**Set task A**.
Answer these questions about the post on crypto mining luck:
(i) Which three topics did the previous post work through?
(ii) In the lottery illustration, what is the overall hashing power of the network?
(iii) Describe a miner who finds 0 out of 100 blocks.

**Quoted text**.
_ _ _

Published: 2020-02-21

Crypto Mining: Luck, Probability and BlockWithholding Attack

In our last post we worked through Network Difficulty, Share Difficulty and the Hash Function. These are crucial elements in understanding how mining works so would definitely recommend reading through that post before diving into mining luck.

In this post we talk about what Luck is, how it is calculated, how it can be analyzed and what it means for different industry players.

Simplified Definition

The Luck of crypto mining is probabilistic in nature. Imagine that each miner is given a lottery ticket for a certain amount of hashing power they provide. For illustrative purposes imagine that you provide 1 EH/s of hashing power and the overall hashing power in the network was 100 EH/s then you would receive 1 of 100 total lottery tickets. The probability of you winning the lottery (finding the block reward) would be 1%. So for every 100 blocks found you should statistically find 1 of them.

Now imagine that you found 2 out of the 100 blocks, this means that you found a block earlier than you statistically should. You are lucky! Now imagine you found 0 out of 100. This would make you unlucky. Over the long run, statistically you should find on average 1 out of 100 (1%) blocks, but there is short term variance.

The above description should give you a base level understanding of Luck, but if you want to dive into it deeper keep following below!

_ _ _

**Material**.
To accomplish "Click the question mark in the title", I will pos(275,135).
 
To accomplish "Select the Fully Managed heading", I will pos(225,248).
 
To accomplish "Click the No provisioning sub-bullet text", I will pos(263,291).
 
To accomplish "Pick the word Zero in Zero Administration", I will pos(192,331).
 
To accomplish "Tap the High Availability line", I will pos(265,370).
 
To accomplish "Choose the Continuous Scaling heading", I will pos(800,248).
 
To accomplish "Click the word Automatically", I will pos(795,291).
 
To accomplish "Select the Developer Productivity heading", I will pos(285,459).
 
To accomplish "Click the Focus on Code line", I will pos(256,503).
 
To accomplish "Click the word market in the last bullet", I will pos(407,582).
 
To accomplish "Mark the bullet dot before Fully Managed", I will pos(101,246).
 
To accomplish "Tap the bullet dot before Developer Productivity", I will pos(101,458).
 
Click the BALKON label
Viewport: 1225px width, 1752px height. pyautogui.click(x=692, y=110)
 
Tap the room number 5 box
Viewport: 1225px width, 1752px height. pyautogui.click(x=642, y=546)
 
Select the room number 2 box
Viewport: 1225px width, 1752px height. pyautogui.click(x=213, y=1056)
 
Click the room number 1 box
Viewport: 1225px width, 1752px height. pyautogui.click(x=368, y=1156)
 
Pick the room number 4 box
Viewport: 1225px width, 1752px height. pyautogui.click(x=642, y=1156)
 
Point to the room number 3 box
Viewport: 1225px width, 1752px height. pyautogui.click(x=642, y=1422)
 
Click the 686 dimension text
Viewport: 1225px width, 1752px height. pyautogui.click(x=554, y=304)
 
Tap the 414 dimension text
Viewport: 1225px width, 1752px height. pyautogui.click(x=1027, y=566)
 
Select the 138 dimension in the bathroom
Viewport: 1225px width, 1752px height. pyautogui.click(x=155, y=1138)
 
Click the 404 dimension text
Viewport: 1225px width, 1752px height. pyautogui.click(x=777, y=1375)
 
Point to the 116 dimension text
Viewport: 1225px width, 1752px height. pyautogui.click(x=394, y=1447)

_ _ _

**Set task B**. Rewrite the entries starting at the line that contains "Click the 686 dimension text" and ending at the last line of the entries, with "dimension" changed to "measurement" and all else unchanged.

**Output A**.
(i) Network Difficulty, Share Difficulty and the Hash Function.
(ii) 100 EH/s.
(iii) Unlucky.

**Output B**.
Click the 686 measurement text
Viewport: 1225px width, 1752px height. pyautogui.click(x=554, y=304)
 
Tap the 414 measurement text
Viewport: 1225px width, 1752px height. pyautogui.click(x=1027, y=566)
 
Select the 138 measurement in the bathroom
Viewport: 1225px width, 1752px height. pyautogui.click(x=155, y=1138)
 
Click the 404 measurement text
Viewport: 1225px width, 1752px height. pyautogui.click(x=777, y=1375)
 
Point to the 116 measurement text
Viewport: 1225px width, 1752px height. pyautogui.click(x=394, y=1447)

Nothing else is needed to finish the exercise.